Carnival of Souls de Herk Harvey (1962) - ★★★★★★★☆☆☆



Je n'osais espérer le revoir un jour. Ce film qui n'a sans doute aucun équivalent si ce n'est le Messiah of Evil que réalisa le cinéaste américain Willard Huyck en 1973, soit onze ans plus tard. Carnival of Souls, cette délicieuse caresse nimbée d'un filigrane lui conférant l'apparence d'un rêve est tombé depuis quelques années dans le domaine public. Ceux qui demeurent frileux à l'idée de télécharger en toute illégalité ou qui respectent trop le septième art pour s'adonner à ce genre de pratique peuvent être rassurés. Il ne leur en coûtera rien même si, à l'évidence, ces derniers auront la bonne idée d'aller plutôt se procurer le DVD chez Artus Films au modeste prix de 9,90€. Le film de Herk Harvey est une histoire personnelle qui prendrait des plombes à raconter. Comme ces récits que l'on se croit forcé de partager avec ses semblables sans même imaginer un seul instant qu'ils pourraient demeurer indifférents. Éveiller la curiosité des autres, n'est-ce pas là tout l'intérêt lorsque l'on crée un blog, un site ? Qu'on y parle cinéma, musique, littérature ou peinture ? Carnival of Souls, qu'on le veuille ou non, est une œuvre d'art avec un grand A. De ces films que les jeunes d'aujourd'hui (pas tous, je l'espère), sevrés aux torture-porns, aux blockbusters et aux CGI feindraient d'ignorer de peur de passer pour de vieux croulants. Une antiquité qui dans la chronologie du septième art paraîtrait bien trop âgée pour que les plus jeunes néophytes se sentent investis de cette horrible coutume qui veut que l'on se plie au devoir de mémoire !!! Plutôt que de se laisser asservir par une quelconque obligation de cinéphile, laissons-les d'abord s'accoutumer du synopsis et taisons également cette horrible habitude qu'ont les producteurs de charcuter bon nombre de longs-métrages pour coller à un planning décidé à l'avance, pratique à laquelle Carnival of Souls n'échappa pas puisque des quatre-vingt onze minutes du montage original, le film fut ramené à une version un peu trop raisonnable de soixante-dix huit minutes. D'où cette question : pourquoi s'ennuyer à regarder une œuvre qui de toute manière n'est plus représentative de ce qu'a voulu exprimer son auteur ?

Mais passons...

Avouons-le, les prémices de ce monument du septième art ne démarrent pas forcément sous les meilleurs auspices, avec ces jeunes et leurs grosses caisses ronronnant comme des lions en cage. Carnival of Souls commence par puer le produit formaté pour les drive-in (ou ciné-park chez nous) américains. A le voir, on supposera d'ailleurs qu'avec son maigre budget de trente mille dollars, Herk Harvey n'avait pas d'autre ambition que de signer une petite série B sans plus de consistance que ces milliers de longs-métrages offerts en pâture à une jeunesse américaine assise non plus dans des salles de cinéma mais derrière le volant d'une voiture, leurs petites amies faisant des bulles avec leur chewing-gum confortablement installée à leurs côtés. Une paire d'enceintes grésillantes et un écran trônant sur les hauteurs d'un parking (vieux cliché persistant).

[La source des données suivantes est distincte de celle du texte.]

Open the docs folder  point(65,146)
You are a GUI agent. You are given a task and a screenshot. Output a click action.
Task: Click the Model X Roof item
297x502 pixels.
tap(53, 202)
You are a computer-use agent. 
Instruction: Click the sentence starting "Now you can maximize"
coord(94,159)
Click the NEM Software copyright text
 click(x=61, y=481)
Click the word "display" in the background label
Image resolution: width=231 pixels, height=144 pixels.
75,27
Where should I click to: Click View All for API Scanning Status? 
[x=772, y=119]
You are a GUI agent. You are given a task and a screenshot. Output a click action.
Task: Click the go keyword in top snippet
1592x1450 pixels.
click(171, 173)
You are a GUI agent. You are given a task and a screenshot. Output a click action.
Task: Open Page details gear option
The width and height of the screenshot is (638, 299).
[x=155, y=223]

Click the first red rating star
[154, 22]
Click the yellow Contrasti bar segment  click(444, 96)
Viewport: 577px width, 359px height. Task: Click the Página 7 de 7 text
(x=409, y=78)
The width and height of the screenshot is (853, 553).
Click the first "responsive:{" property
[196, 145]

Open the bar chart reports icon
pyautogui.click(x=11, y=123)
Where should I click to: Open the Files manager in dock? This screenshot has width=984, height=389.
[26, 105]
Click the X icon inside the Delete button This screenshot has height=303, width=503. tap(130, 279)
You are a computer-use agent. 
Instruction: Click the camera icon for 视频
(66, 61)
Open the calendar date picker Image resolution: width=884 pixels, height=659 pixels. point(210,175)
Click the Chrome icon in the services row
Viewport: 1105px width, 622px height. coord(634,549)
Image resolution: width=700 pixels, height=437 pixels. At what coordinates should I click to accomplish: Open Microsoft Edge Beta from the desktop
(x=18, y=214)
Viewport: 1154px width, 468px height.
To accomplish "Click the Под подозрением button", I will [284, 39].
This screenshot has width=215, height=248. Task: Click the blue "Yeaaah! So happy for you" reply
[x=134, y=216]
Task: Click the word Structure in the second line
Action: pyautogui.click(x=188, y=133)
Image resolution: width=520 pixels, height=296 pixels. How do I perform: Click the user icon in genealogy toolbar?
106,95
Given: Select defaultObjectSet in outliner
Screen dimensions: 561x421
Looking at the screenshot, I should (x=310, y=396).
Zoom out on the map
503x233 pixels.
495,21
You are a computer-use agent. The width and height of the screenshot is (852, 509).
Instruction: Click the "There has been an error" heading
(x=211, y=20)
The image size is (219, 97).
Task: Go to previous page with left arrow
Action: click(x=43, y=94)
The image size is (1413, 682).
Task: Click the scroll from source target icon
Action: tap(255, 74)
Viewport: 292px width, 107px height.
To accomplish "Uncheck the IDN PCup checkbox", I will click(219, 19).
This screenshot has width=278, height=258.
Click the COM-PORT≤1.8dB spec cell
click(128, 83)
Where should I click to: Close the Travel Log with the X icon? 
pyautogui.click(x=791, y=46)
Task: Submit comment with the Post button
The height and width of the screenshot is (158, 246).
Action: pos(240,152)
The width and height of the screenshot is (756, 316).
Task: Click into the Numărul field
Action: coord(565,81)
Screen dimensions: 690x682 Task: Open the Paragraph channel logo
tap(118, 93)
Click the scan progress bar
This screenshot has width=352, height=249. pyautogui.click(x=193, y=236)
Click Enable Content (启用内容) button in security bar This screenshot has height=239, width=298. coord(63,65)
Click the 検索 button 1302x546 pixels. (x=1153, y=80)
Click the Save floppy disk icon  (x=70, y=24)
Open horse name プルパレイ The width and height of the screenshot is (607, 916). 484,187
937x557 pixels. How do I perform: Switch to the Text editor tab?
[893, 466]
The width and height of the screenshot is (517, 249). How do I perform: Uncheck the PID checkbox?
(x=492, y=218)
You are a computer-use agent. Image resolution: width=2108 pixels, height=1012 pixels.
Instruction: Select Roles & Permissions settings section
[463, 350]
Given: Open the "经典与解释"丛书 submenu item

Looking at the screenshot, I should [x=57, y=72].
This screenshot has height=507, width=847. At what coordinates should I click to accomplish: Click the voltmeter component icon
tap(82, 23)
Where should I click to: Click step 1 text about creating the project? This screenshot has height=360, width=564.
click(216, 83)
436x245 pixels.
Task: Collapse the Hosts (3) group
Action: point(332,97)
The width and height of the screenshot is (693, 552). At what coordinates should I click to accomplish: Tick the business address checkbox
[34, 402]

Aujourd'hui, cinquante-cinq ans après sa création, que reste-t-il de ce Carnival of Souls légendaire dont le cinéaste George Romero s'inspira pour son tout premier longs-métrage, le classique des classiques La Nuit des Morts-Vivants ? Au risque de remuer les tripes des fans du film de Herk Harvey, c'est avec un petit pincement au cœur que j'ose affirmer qu'une partie de son envoûtante atmosphère s'est évanouie dans la nature. Comme le temps aime à modifier le caractère particulier des souvenirs, ceux relatifs à Carnival of Souls furent donc tronqués par cet irrépressible désir de le redécouvrir après tant d'années. L'impact d'un fantasme sans cesse grandissant aidant, j'en avais surtout conservé toute la magie de certains plans. Ceux de ce fameux carnaval où dansent les âmes de ces êtres chers perdus avant de poursuivre l'héroïne jusqu'à cette dernière demeure dont on pouvait jusque là ignorer la réalité. Ou cette autre scène voyant ces mêmes âmes s'extraire des eaux, une scène culte que d'autres s’empressèrent de reprendre à leur compte (George Romero, encore lui, dans Land of the Dead) Autre fait qui marquait les esprits mais qui fort heureusement a su conserver, lui, toute sa magie, demeure dans la bande-son jouée à l'orgue. Des thèmes lents, sans doute peu inspirés, mais participant du caractère mortifère de certains passages quand d'autres demeurent particulièrement plats. Ceux signifiant cet encombrant voisin cherchant à séduire une héroïne apeurée apparaissent alors comme des scènes servant à combler d'abyssaux vides scénaristiques. On se demande alors à quoi devait ressembler l’œuvre dans son intégralité. Peut-être est-ce aussi inconsciemment le fait d'avoir depuis découvert Messiah of Evil, une involontaire et approximative novélisation du thème abordé ici et dont l'impact visuel et sensoriel lui éminemment supérieur. Mais ne nous fâchons pas car malgré la petite déception (le plaisir de redécouvrir l’œuvre de Herk Harvey demeurant intacte), Carnival of Souls reste un long-métrage à part dans l'histoire du cinéma fantastique. Un objet qu'il demeure nécessaire de connaître et d'avoir vu au moins une fois dans sa vie si l'on s'intéresse de très près au genre...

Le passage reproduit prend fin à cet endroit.